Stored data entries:
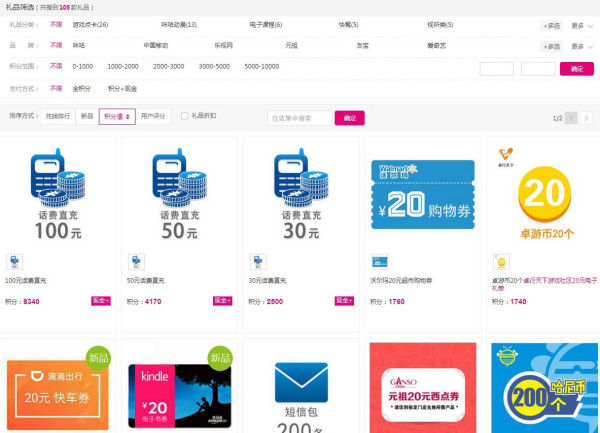600x433 pixels.
Task: Switch sorting to 兑换排行 tab
Action: (x=58, y=117)
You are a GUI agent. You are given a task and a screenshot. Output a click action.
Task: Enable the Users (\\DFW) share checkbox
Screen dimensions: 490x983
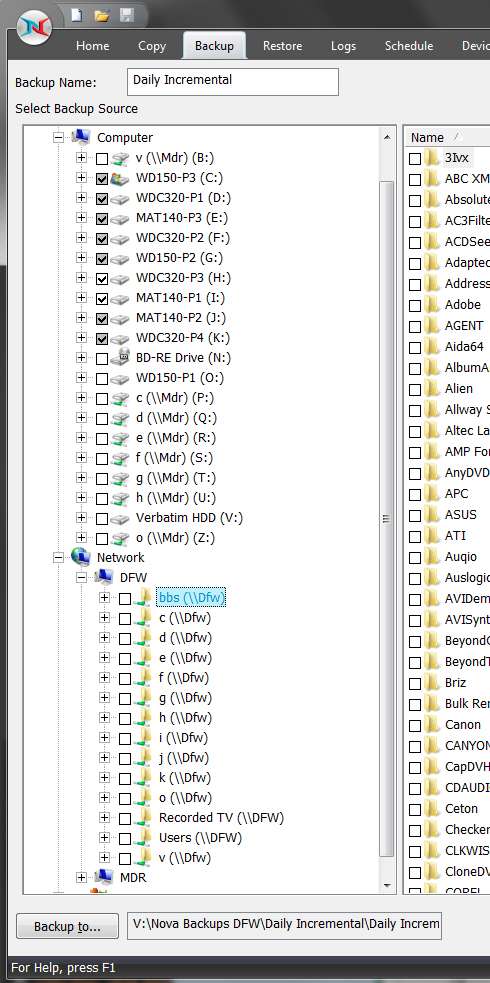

**Problem to work on**:
Exactly the lines from the one with "You are a GUI" through the end of the records are to be repeated, both ends included, and pictures are to be omitted.

**Solution to this exercise**:
You are a GUI agent. You are given a task and a screenshot. Output a click action.
Task: Enable the Users (\\DFW) share checkbox
Screen dimensions: 490x983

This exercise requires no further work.